Start of Material supplied
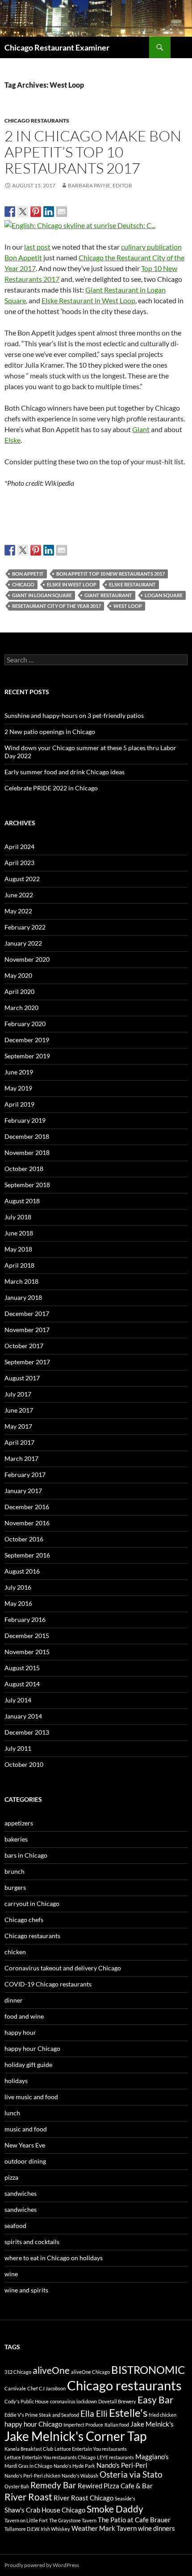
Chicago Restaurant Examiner (56, 47)
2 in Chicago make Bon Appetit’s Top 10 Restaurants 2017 (92, 152)
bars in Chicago (25, 1855)
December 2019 (26, 1040)
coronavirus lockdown (73, 2401)
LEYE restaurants (115, 2457)
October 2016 (23, 1539)
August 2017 (22, 1378)
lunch (12, 2113)
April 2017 (19, 1442)
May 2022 (18, 911)
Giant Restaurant (108, 595)
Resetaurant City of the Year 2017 (56, 606)
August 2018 (22, 1201)
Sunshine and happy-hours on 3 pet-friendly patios (74, 715)
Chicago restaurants (36, 120)
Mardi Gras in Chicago (28, 2466)
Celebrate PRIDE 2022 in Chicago (51, 788)
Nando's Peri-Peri (121, 2465)
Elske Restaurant (132, 584)
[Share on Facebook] (9, 211)
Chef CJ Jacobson (46, 2388)
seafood (15, 2225)
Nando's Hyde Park (74, 2466)
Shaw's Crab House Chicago (44, 2510)
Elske (12, 440)
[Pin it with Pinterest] (35, 211)
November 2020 (27, 959)
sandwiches (20, 2193)
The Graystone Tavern (72, 2520)
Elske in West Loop (71, 584)
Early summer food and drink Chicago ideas (64, 772)
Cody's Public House (26, 2401)
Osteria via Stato (131, 2474)
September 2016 (27, 1555)
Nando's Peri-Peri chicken (32, 2475)
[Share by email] (61, 211)
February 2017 (25, 1474)
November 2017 (27, 1329)
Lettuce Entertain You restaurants (90, 2449)
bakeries (16, 1839)
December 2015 (26, 1635)
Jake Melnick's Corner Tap (75, 2436)
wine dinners (156, 2528)
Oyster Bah (16, 2486)
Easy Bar (155, 2400)
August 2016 (22, 1571)
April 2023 (19, 862)
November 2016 (27, 1523)
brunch (14, 1871)
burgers (15, 1887)
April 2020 (19, 991)
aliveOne (51, 2370)
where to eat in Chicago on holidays (53, 2258)
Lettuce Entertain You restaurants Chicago (50, 2457)
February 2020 (25, 1023)
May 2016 (18, 1603)
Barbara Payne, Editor (100, 185)
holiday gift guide (28, 2064)
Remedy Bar (53, 2485)
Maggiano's (152, 2457)
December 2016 (26, 1507)
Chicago (23, 584)
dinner (13, 2000)
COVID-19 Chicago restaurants (48, 1984)
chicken (15, 1952)
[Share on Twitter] (22, 211)
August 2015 (22, 1668)
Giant (141, 429)
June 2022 (18, 895)
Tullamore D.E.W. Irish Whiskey (37, 2529)
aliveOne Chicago (90, 2372)
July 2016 (17, 1587)
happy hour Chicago (32, 2048)
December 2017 (26, 1313)
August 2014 (22, 1684)
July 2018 (17, 1217)
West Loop (127, 606)
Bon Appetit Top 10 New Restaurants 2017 (110, 574)
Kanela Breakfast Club (28, 2449)
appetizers (18, 1823)
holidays (16, 2080)
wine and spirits (26, 2290)
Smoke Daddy (115, 2509)
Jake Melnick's (152, 2424)
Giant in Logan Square (42, 595)
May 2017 (18, 1426)
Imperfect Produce (83, 2424)
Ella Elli (94, 2414)
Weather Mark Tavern (104, 2528)
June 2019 (18, 1072)
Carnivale (15, 2388)
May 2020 (18, 975)
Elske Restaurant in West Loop (88, 300)
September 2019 (27, 1056)
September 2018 (27, 1184)
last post (37, 246)
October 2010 (23, 1764)
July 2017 (17, 1394)
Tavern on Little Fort (26, 2520)
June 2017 (18, 1410)
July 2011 (17, 1748)
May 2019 (18, 1088)
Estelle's (128, 2412)
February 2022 (25, 927)
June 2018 (18, 1233)
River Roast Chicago (83, 2498)
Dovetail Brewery (117, 2401)
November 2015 (27, 1651)
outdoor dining (25, 2161)
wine (11, 2274)
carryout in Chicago (31, 1903)
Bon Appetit (28, 574)
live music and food (31, 2097)
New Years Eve (24, 2145)
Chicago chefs (23, 1919)
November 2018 (27, 1152)
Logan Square (164, 595)
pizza (11, 2177)
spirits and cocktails (31, 2241)
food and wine (24, 2016)
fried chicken (162, 2415)
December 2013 (26, 1732)
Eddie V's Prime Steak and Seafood (41, 2415)
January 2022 (23, 943)
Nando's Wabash (80, 2475)
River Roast (28, 2497)
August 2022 (22, 879)
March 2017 (21, 1458)
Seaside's (125, 2498)
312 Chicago (17, 2372)
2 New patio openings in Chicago (49, 731)
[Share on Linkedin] (48, 211)
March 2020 (21, 1007)
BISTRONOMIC (148, 2369)
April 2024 (19, 846)
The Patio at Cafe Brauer (134, 2520)
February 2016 (25, 1619)
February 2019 (25, 1120)
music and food (25, 2129)
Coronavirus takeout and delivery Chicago (62, 1968)
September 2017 (27, 1362)
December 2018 (26, 1136)
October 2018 (23, 1168)
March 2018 (21, 1281)
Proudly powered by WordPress (41, 2565)
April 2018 (19, 1265)
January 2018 (23, 1297)
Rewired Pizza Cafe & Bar (115, 2486)
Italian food (116, 2424)
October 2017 (23, 1346)
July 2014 (17, 1700)
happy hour (20, 2032)
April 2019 (19, 1104)
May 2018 (18, 1249)
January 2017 (23, 1490)
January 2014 (23, 1716)
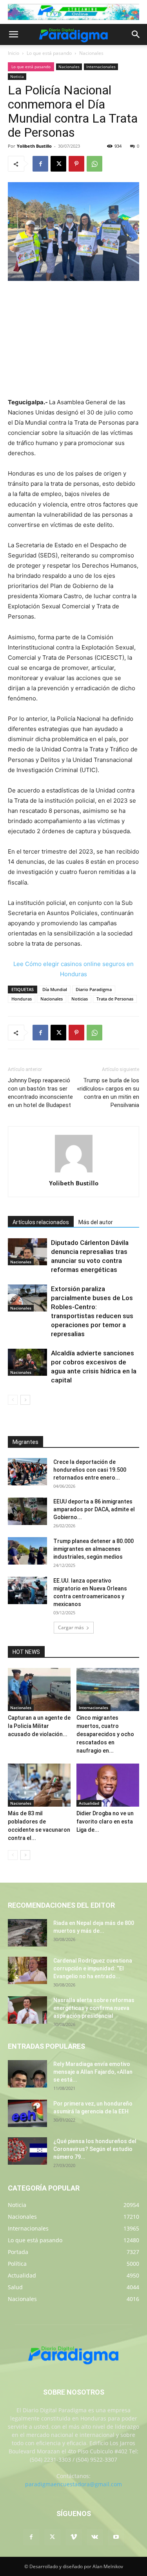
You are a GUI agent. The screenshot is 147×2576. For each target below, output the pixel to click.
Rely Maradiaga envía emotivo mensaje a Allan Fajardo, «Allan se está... (92, 2072)
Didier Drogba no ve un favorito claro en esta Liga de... (105, 1821)
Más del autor (95, 1222)
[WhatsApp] (94, 164)
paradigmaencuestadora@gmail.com (73, 2484)
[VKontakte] (95, 2537)
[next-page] (25, 1400)
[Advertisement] (73, 340)
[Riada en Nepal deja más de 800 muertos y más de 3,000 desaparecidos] (27, 1932)
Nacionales (91, 53)
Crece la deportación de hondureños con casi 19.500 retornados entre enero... (89, 1470)
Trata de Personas (114, 999)
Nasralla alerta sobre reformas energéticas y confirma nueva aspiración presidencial (93, 2008)
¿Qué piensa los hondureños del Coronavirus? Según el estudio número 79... (94, 2149)
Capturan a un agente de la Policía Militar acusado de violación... (39, 1726)
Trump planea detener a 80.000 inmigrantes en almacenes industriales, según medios (93, 1549)
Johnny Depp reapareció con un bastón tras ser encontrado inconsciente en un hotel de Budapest (40, 1093)
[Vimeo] (74, 2537)
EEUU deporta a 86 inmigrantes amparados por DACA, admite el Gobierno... (94, 1509)
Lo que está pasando (49, 53)
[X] (58, 164)
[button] (13, 34)
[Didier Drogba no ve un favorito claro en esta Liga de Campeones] (107, 1785)
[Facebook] (40, 164)
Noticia (17, 76)
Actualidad (89, 1803)
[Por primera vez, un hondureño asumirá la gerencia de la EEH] (27, 2113)
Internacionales (101, 66)
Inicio (13, 53)
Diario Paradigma (94, 989)
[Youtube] (116, 2537)
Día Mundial (54, 989)
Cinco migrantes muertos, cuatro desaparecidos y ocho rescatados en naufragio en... (105, 1734)
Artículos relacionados (41, 1222)
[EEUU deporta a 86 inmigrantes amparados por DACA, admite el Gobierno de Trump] (27, 1511)
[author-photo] (74, 1172)
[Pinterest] (76, 164)
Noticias (79, 999)
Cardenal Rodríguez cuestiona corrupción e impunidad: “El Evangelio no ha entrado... (92, 1968)
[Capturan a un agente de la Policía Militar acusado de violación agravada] (39, 1689)
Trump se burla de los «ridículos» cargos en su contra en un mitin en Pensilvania (108, 1093)
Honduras (21, 999)
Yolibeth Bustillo (34, 146)
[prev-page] (13, 1400)
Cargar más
End of Material supplied
_How to complete this task:_
Taking the line with "[Share by email] (61, 211)" as the first and the line with "where to eat" as the last, retype that stretch of the data above exactly, with no other lines.

_Problem solution:_
[Share by email] (61, 211)
February 2017 (25, 1474)
November 2017 (27, 1329)
Lettuce Entertain You restaurants (90, 2449)
bakeries (16, 1839)
December 2015 (26, 1635)
Jake Melnick's Corner Tap (75, 2436)
wine dinners (156, 2528)
Oyster Bah (16, 2486)
Easy Bar (155, 2400)
August 2016 (22, 1571)
April 2023 (19, 862)
November 2016 (27, 1523)
brunch (14, 1871)
burgers (15, 1887)
April 2020 (19, 991)
aliveOne (51, 2370)
where to eat in Chicago on holidays (53, 2258)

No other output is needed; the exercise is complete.